⟨

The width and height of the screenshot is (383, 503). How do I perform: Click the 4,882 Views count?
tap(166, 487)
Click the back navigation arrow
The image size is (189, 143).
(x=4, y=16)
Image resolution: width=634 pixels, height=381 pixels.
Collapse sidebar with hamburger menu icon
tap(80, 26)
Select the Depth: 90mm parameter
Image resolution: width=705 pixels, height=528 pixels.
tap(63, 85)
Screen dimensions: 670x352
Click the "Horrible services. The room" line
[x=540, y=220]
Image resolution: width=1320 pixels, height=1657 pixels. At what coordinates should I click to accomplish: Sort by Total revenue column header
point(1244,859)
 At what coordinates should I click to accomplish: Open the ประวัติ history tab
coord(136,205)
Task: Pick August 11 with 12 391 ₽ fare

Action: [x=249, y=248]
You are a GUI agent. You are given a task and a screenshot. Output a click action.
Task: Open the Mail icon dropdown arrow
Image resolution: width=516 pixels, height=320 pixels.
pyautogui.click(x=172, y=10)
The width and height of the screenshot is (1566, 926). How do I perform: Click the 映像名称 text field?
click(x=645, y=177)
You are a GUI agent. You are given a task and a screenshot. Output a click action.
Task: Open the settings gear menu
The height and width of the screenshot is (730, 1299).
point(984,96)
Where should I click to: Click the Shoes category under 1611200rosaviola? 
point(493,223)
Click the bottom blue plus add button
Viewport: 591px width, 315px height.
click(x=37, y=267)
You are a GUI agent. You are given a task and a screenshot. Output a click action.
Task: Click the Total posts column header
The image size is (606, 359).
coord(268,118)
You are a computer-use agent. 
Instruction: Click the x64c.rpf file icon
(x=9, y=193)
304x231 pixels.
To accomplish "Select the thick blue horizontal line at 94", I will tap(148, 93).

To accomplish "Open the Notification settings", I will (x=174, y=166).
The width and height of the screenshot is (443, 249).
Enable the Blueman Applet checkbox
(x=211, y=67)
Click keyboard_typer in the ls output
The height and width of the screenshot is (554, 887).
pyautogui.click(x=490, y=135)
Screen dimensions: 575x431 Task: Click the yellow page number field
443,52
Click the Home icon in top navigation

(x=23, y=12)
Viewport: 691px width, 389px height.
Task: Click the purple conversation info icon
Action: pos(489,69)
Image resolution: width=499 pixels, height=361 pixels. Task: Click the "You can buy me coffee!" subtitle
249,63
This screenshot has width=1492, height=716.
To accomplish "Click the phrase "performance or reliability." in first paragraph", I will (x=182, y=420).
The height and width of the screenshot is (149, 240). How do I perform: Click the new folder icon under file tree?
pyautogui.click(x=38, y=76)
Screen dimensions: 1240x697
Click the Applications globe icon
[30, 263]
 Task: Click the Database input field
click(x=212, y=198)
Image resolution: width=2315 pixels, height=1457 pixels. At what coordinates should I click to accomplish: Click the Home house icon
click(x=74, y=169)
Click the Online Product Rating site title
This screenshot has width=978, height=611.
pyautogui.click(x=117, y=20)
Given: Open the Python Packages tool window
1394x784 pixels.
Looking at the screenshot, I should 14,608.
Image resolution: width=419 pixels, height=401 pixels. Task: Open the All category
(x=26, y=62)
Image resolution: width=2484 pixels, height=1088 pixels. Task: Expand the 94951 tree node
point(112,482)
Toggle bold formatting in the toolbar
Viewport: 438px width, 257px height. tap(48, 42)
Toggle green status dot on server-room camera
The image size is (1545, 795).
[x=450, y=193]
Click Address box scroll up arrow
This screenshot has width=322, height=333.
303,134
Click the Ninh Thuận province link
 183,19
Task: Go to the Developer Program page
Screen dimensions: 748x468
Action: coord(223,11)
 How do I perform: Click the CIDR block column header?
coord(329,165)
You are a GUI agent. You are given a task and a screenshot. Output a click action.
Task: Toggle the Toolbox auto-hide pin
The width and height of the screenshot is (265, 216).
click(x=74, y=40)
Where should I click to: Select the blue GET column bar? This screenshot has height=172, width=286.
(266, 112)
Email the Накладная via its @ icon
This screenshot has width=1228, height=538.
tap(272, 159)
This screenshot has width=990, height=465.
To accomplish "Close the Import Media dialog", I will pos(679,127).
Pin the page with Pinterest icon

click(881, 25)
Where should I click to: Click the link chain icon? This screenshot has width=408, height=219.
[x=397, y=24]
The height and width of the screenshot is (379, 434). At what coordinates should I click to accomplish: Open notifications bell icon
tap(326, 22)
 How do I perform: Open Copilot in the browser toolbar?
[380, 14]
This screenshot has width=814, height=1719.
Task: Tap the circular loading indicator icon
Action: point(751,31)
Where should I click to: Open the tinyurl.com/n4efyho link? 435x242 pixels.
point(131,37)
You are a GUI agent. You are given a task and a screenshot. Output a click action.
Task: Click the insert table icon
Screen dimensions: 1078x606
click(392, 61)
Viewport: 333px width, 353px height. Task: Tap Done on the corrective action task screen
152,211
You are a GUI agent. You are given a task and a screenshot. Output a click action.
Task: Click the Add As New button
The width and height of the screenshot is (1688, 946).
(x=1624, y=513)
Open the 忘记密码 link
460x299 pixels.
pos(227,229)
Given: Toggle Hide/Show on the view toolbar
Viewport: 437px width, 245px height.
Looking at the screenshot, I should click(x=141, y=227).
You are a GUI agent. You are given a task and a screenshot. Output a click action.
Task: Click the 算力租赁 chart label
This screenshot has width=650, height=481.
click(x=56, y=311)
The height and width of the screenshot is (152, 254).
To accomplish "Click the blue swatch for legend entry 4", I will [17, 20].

⟩

Reproduce all of the records above word for word, keeping their order.

The width and height of the screenshot is (383, 503). How do I perform: Click the 4,882 Views count?
tap(166, 487)
Click the back navigation arrow
The image size is (189, 143).
(x=4, y=16)
Image resolution: width=634 pixels, height=381 pixels.
Collapse sidebar with hamburger menu icon
tap(80, 26)
Select the Depth: 90mm parameter
Image resolution: width=705 pixels, height=528 pixels.
tap(63, 85)
Screen dimensions: 670x352
Click the "Horrible services. The room" line
[x=540, y=220]
Image resolution: width=1320 pixels, height=1657 pixels. At what coordinates should I click to accomplish: Sort by Total revenue column header
point(1244,859)
 At what coordinates should I click to accomplish: Open the ประวัติ history tab
coord(136,205)
Task: Pick August 11 with 12 391 ₽ fare

Action: [x=249, y=248]
You are a GUI agent. You are given a task and a screenshot. Output a click action.
Task: Open the Mail icon dropdown arrow
Image resolution: width=516 pixels, height=320 pixels.
pyautogui.click(x=172, y=10)
The width and height of the screenshot is (1566, 926). How do I perform: Click the 映像名称 text field?
click(x=645, y=177)
You are a GUI agent. You are given a task and a screenshot. Output a click action.
Task: Open the settings gear menu
The height and width of the screenshot is (730, 1299).
point(984,96)
Where should I click to: Click the Shoes category under 1611200rosaviola? 
point(493,223)
Click the bottom blue plus add button
Viewport: 591px width, 315px height.
click(x=37, y=267)
You are a GUI agent. You are given a task and a screenshot. Output a click action.
Task: Click the Total posts column header
The image size is (606, 359).
coord(268,118)
You are a computer-use agent. 
Instruction: Click the x64c.rpf file icon
(x=9, y=193)
304x231 pixels.
To accomplish "Select the thick blue horizontal line at 94", I will tap(148, 93).

To accomplish "Open the Notification settings", I will (x=174, y=166).
The width and height of the screenshot is (443, 249).
Enable the Blueman Applet checkbox
(x=211, y=67)
Click keyboard_typer in the ls output
The height and width of the screenshot is (554, 887).
pyautogui.click(x=490, y=135)
Screen dimensions: 575x431 Task: Click the yellow page number field
443,52
Click the Home icon in top navigation

(x=23, y=12)
Viewport: 691px width, 389px height.
Task: Click the purple conversation info icon
Action: pos(489,69)
Image resolution: width=499 pixels, height=361 pixels. Task: Click the "You can buy me coffee!" subtitle
249,63
This screenshot has width=1492, height=716.
To accomplish "Click the phrase "performance or reliability." in first paragraph", I will (x=182, y=420).
The height and width of the screenshot is (149, 240). How do I perform: Click the new folder icon under file tree?
pyautogui.click(x=38, y=76)
Screen dimensions: 1240x697
Click the Applications globe icon
[30, 263]
 Task: Click the Database input field
click(x=212, y=198)
Image resolution: width=2315 pixels, height=1457 pixels. At what coordinates should I click to accomplish: Click the Home house icon
click(x=74, y=169)
Click the Online Product Rating site title
This screenshot has width=978, height=611.
pyautogui.click(x=117, y=20)
Given: Open the Python Packages tool window
1394x784 pixels.
Looking at the screenshot, I should 14,608.
Image resolution: width=419 pixels, height=401 pixels. Task: Open the All category
(x=26, y=62)
Image resolution: width=2484 pixels, height=1088 pixels. Task: Expand the 94951 tree node
point(112,482)
Toggle bold formatting in the toolbar
Viewport: 438px width, 257px height. tap(48, 42)
Toggle green status dot on server-room camera
The image size is (1545, 795).
[x=450, y=193]
Click Address box scroll up arrow
This screenshot has width=322, height=333.
303,134
Click the Ninh Thuận province link
 183,19
Task: Go to the Developer Program page
Screen dimensions: 748x468
Action: coord(223,11)
 How do I perform: Click the CIDR block column header?
coord(329,165)
You are a GUI agent. You are given a task and a screenshot. Output a click action.
Task: Toggle the Toolbox auto-hide pin
The width and height of the screenshot is (265, 216).
click(x=74, y=40)
Where should I click to: Select the blue GET column bar? This screenshot has height=172, width=286.
(266, 112)
Email the Накладная via its @ icon
This screenshot has width=1228, height=538.
tap(272, 159)
This screenshot has width=990, height=465.
To accomplish "Close the Import Media dialog", I will pos(679,127).
Pin the page with Pinterest icon

click(881, 25)
Where should I click to: Click the link chain icon? This screenshot has width=408, height=219.
[x=397, y=24]
The height and width of the screenshot is (379, 434). At what coordinates should I click to accomplish: Open notifications bell icon
tap(326, 22)
 How do I perform: Open Copilot in the browser toolbar?
[380, 14]
This screenshot has width=814, height=1719.
Task: Tap the circular loading indicator icon
Action: point(751,31)
Where should I click to: Open the tinyurl.com/n4efyho link? 435x242 pixels.
point(131,37)
You are a GUI agent. You are given a task and a screenshot. Output a click action.
Task: Click the insert table icon
Screen dimensions: 1078x606
click(392, 61)
Viewport: 333px width, 353px height. Task: Tap Done on the corrective action task screen
152,211
You are a GUI agent. You are given a task and a screenshot. Output a click action.
Task: Click the Add As New button
The width and height of the screenshot is (1688, 946).
(x=1624, y=513)
Open the 忘记密码 link
460x299 pixels.
pos(227,229)
Given: Toggle Hide/Show on the view toolbar
Viewport: 437px width, 245px height.
Looking at the screenshot, I should click(x=141, y=227).
You are a GUI agent. You are given a task and a screenshot. Output a click action.
Task: Click the 算力租赁 chart label
This screenshot has width=650, height=481.
click(x=56, y=311)
The height and width of the screenshot is (152, 254).
To accomplish "Click the blue swatch for legend entry 4", I will [17, 20].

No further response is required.